* Start DATA ROWS *
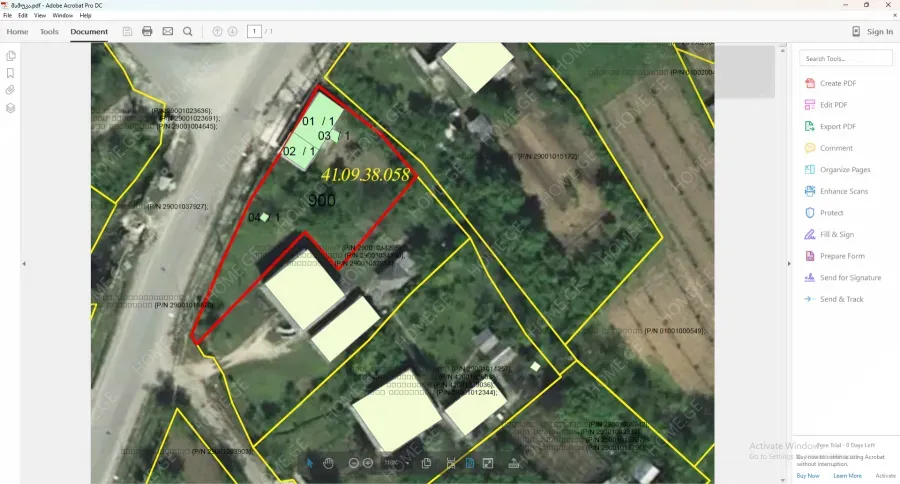Toggle full screen mode in floating toolbar
This screenshot has height=484, width=900.
point(488,463)
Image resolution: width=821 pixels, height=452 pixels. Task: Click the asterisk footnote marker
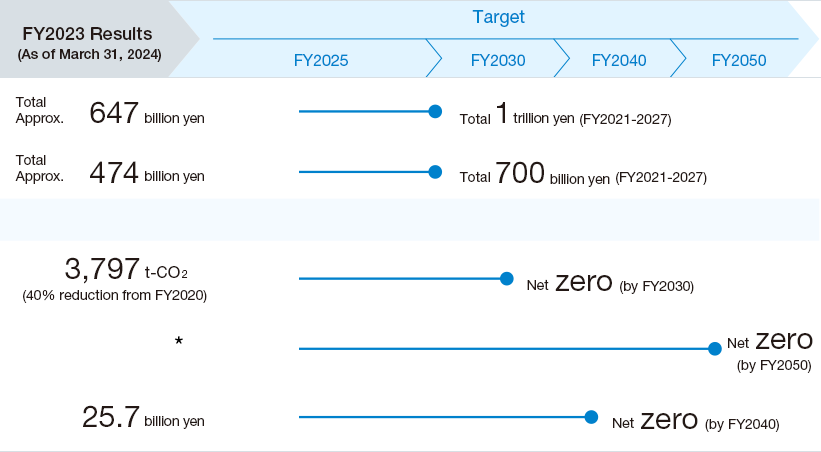(x=179, y=341)
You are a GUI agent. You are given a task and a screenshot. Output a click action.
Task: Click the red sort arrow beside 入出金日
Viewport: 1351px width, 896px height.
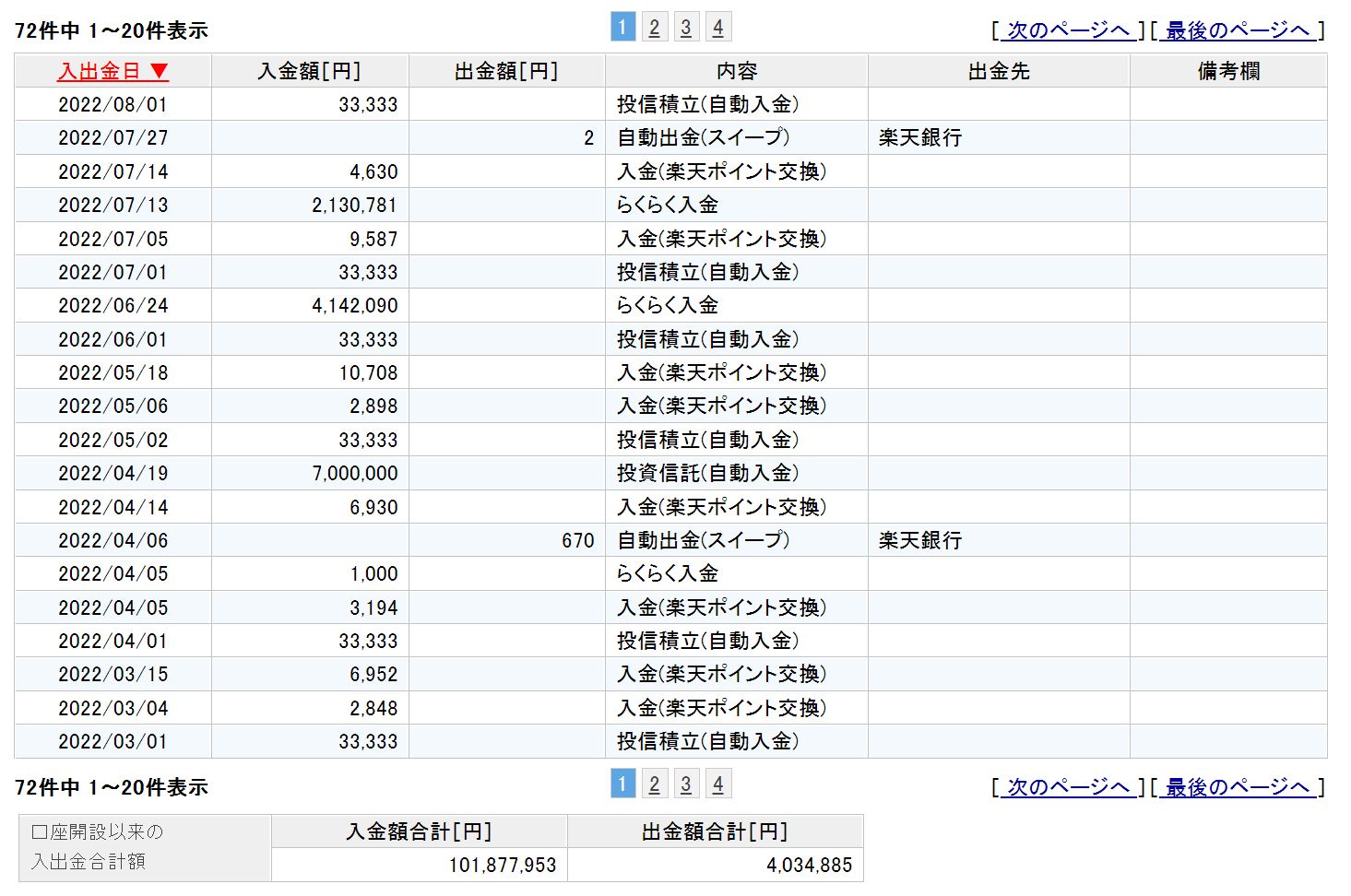pyautogui.click(x=160, y=71)
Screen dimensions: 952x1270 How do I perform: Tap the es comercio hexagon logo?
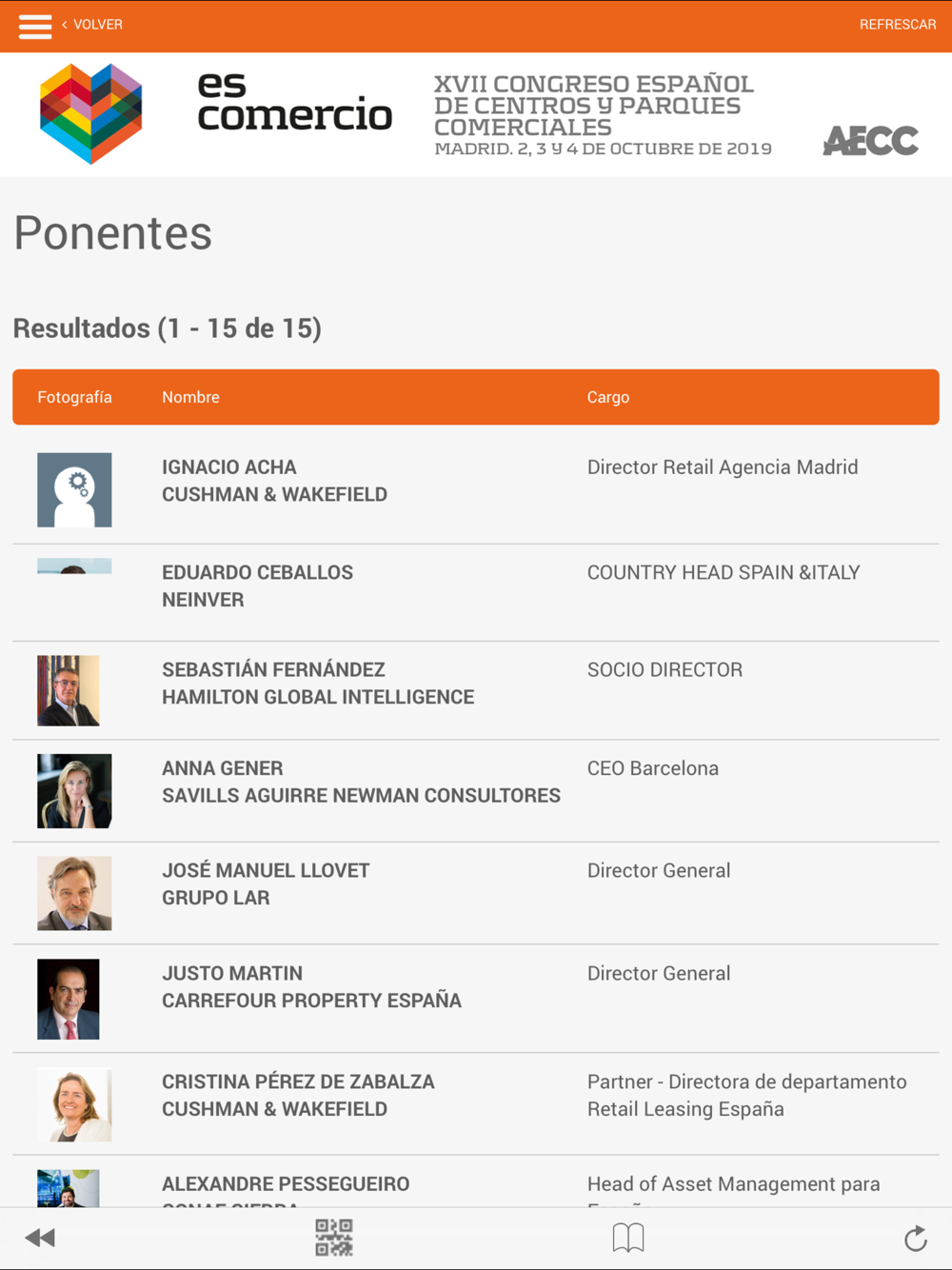tap(91, 114)
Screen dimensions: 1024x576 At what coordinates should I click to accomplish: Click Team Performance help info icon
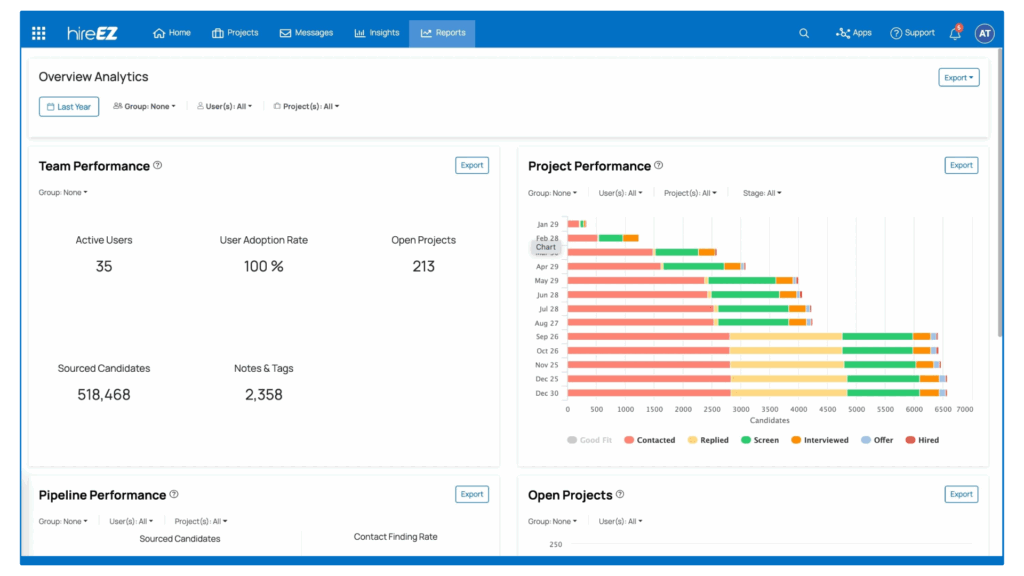click(158, 166)
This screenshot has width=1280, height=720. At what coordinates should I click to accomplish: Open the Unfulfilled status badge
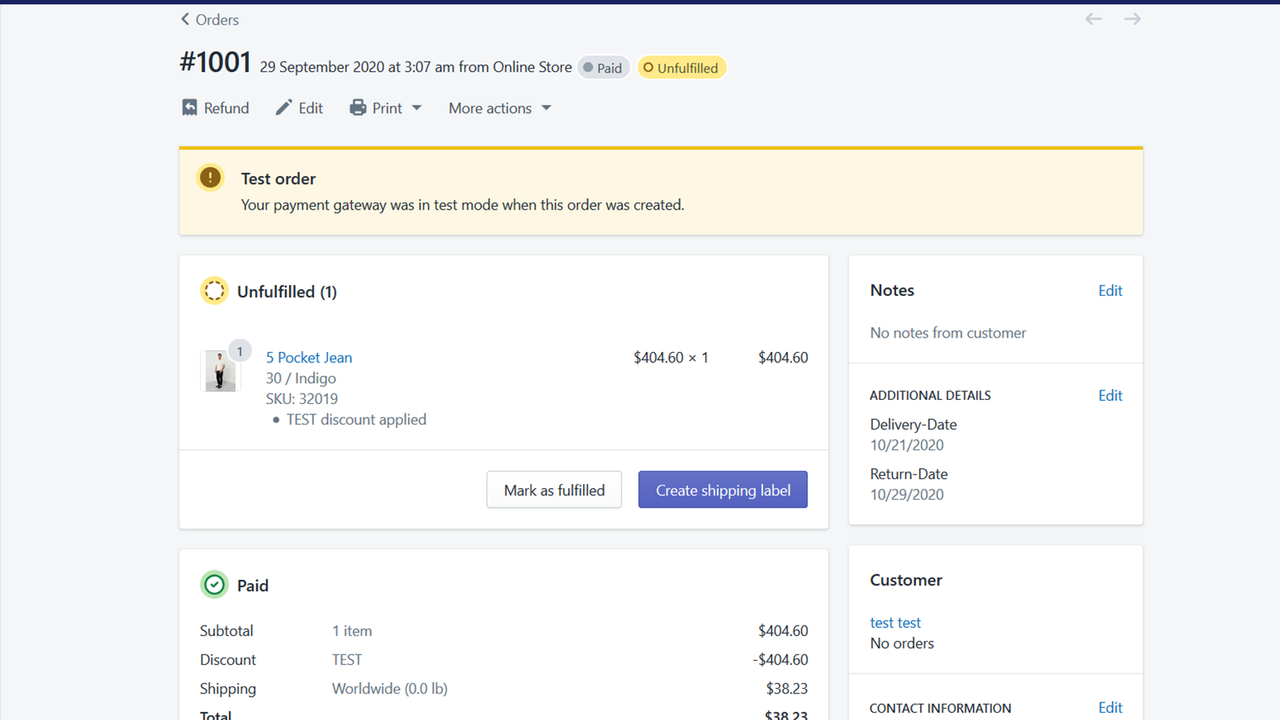tap(681, 67)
* End DATA ROWS *
REQUIRED TASK
Reproduce the entries verbatim, beginning with the line that contains "You are a GUI" and continuing through the last line of the entries, with both of those lines included. Leave the pictures out of your reproduction.

TASK ANSWER
You are a GUI agent. You are given a task and a screenshot. Output a click action.
Task: Click the red sort arrow beside 入出金日
Viewport: 1351px width, 896px height.
pyautogui.click(x=160, y=71)
Screen dimensions: 952x1270 How do I perform: Tap the es comercio hexagon logo?
tap(91, 114)
Screen dimensions: 1024x576 At what coordinates should I click to accomplish: Click Team Performance help info icon
click(158, 166)
This screenshot has width=1280, height=720. At what coordinates should I click to accomplish: Open the Unfulfilled status badge
tap(681, 67)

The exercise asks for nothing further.